Two recent reports have studied miRNA changes occurring in kidney grafts with ACR (20,21). Of the miRNAs identified in our study, six had been previously reported by Anglicheau et al. (20). Five of these (let-7, miR-30c, miR-204, miR-223 and miR-142-3p) showed similar directional expression changes in our signature compared to the earlier report, suggesting a similarity in the underlying processes involved in the two pathologies. Two additional miRNAs, miR-663 and miR-483, reported by Sui et al. (21) as differentially expressed in ACR were also identified in our signature. Our study only included deceased donor kidneys. However, the Anglicheau et al. study included both living and deceased donor transplant kidneys, whereas the Sui et al. study used normal kidneys (not normal allografts) to generate the miRNA signatures. It has been shown that posttransplant gene expression profiles of living and deceased donor kidneys are significantly different (35,36) making a true comparison between these miRNA signatures difficult. Although miRNA signatures have been generated for ACR, to date there has been no report of a miRNA signature for CAD with IF/TA.

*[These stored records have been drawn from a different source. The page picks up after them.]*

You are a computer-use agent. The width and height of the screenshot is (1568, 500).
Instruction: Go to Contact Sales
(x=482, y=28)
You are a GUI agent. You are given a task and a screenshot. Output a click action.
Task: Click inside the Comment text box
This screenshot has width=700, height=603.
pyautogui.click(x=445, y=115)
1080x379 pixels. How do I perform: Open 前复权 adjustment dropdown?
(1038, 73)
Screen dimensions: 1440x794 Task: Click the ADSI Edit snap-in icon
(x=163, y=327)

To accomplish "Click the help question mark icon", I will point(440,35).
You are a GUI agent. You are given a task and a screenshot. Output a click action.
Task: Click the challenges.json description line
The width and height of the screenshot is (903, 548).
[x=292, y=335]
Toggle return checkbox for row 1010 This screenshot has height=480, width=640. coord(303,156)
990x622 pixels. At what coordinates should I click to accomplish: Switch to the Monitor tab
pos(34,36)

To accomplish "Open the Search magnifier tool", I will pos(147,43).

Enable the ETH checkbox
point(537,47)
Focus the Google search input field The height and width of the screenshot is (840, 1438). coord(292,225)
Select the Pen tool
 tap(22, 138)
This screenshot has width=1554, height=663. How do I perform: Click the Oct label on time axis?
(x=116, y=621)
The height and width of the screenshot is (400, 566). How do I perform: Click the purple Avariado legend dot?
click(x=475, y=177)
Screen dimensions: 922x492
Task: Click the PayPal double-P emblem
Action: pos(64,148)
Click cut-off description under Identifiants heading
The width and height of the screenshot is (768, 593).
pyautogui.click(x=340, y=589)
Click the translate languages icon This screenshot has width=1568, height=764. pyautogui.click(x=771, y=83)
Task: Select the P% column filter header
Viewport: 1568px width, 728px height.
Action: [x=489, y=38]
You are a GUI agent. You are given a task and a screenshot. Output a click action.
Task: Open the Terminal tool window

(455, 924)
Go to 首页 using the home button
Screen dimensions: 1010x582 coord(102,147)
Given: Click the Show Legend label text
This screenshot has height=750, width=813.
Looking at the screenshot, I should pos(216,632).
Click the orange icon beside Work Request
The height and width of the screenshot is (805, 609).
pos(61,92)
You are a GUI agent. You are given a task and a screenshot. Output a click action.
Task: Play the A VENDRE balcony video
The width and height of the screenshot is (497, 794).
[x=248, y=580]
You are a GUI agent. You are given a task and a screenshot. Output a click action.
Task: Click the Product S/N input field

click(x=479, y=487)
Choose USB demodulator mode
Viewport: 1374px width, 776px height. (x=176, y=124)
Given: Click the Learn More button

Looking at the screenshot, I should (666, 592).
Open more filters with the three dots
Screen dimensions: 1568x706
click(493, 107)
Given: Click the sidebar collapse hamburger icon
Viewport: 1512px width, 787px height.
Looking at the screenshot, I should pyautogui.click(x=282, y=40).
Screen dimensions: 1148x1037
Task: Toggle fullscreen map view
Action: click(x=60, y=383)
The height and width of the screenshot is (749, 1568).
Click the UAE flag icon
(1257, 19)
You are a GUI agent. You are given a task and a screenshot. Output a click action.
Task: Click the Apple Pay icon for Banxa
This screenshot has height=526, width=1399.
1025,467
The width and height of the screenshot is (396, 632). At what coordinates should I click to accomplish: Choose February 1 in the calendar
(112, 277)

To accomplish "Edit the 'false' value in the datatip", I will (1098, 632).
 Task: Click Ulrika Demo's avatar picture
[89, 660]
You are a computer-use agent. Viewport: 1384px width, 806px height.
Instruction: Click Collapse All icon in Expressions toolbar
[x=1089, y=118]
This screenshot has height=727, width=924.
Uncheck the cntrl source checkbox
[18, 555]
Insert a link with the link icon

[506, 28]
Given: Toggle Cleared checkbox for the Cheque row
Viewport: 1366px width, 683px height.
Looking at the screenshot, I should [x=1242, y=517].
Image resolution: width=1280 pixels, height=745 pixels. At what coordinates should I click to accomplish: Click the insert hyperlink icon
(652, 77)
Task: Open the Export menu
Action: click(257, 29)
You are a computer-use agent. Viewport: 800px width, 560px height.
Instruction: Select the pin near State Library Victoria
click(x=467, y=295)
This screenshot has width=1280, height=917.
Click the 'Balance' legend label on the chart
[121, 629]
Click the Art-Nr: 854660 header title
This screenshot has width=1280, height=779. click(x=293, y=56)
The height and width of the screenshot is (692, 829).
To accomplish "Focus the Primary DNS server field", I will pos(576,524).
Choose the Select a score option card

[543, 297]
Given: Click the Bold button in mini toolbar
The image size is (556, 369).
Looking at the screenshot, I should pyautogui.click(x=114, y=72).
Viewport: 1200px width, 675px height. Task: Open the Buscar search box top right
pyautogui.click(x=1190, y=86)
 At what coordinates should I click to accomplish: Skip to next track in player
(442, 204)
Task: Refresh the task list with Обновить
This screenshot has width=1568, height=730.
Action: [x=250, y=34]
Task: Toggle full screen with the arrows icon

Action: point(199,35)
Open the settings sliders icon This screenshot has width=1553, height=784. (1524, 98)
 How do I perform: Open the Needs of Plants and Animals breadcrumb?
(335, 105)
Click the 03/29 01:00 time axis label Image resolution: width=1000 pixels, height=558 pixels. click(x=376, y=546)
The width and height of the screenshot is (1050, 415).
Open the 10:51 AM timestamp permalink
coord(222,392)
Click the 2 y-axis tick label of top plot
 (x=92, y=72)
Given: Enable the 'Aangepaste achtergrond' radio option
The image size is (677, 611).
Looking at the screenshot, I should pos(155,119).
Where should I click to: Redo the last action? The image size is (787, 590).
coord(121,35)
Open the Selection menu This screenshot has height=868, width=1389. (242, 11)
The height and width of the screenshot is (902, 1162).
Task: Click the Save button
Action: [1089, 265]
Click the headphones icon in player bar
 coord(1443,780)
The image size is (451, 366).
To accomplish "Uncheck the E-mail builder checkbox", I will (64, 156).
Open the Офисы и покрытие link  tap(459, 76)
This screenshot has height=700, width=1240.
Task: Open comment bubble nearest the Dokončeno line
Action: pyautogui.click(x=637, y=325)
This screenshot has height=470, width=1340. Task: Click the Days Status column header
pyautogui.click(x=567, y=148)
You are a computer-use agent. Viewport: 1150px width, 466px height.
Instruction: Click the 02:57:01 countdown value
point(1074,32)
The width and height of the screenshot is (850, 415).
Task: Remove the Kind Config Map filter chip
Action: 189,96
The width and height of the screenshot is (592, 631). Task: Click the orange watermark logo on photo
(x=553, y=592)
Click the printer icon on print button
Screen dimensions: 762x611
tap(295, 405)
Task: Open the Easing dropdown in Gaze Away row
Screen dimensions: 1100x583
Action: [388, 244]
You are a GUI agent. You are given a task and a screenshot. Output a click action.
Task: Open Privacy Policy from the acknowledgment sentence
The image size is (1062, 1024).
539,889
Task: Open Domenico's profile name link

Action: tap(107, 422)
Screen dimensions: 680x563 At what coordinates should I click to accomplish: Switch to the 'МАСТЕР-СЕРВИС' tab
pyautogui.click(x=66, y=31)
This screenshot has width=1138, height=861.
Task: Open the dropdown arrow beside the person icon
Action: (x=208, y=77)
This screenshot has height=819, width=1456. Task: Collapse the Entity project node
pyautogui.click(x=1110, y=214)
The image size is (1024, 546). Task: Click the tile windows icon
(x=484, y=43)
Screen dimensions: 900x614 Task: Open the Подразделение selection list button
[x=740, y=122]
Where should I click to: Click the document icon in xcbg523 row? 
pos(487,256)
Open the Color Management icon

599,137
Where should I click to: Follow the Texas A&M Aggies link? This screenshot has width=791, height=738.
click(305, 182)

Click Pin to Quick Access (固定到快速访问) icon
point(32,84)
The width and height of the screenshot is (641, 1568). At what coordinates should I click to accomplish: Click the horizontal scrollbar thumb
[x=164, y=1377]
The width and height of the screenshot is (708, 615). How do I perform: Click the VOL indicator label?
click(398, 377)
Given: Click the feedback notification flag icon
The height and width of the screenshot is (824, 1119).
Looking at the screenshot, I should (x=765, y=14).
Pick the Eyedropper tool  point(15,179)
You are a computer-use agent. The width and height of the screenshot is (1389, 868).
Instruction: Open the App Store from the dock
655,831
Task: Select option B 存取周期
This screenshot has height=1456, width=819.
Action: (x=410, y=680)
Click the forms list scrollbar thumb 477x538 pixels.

Studies of KTRs have shown that subclinical acute rejection is associated with an increased risk of graft fibrosis (37–39). Subclinical inflammation occurring in association with IF/TA, even when it is below the threshold for the Banff criteria for acute rejection, has also been previously reported (40). These findings support the overlapping between miRNAs in ACR and CAD with IF/TA. Presence of inflammatory cells in the renal allograft interstitium is the biologic hallmark of alloimmune responses that leads to tubulointerstitial injury and subsequent IF and chronic allograft failure. Of the miRNAs confirmed by RT-qPCR, miR-142-3p (also identified as significant in ACR by Anglicheau et al. [20]) has been shown to be implicated in the functional regulation of regulatory T cells and macrophages (41). It has also been shown that Foxp3 mediates transcriptional repression of miR-142-3p; downregulation of miR-142-3p then confers regulatory T cells with suppressor functions by increasing levels of adenylyl cyclase-9 and subsequently levels of cyclic AMP (cAMP; Ref. 21). Increased levels of Foxp3 have been implicated as a marker of acute rejection (42–44) as well as correlated with the presence of interstitial inflammation, tubulitis, interstitial fibrosis, and TA (45). The increased levels of miR-142-3p observed in samples with IF/TA may indicate a decreased ability of regulatory T cells to suppressed immune related processes occurring within the kidney. The involvement of miR-142-3p in the previously described gene expression regulation also supports the common ground between ACR and CAD with IF/TA. It is expected that the final panel of biomarkers that can be used for graft monitoring will result from the combination of a set of markers instead of unique markers. Progression to CAD with IF/TA is characterized by activation of different components of the immune response and response of the graft to the injury. Consequently, it is anticipated that the resulting biomarker panel will include miRNAs involved in all the different pathways related to the disease progression.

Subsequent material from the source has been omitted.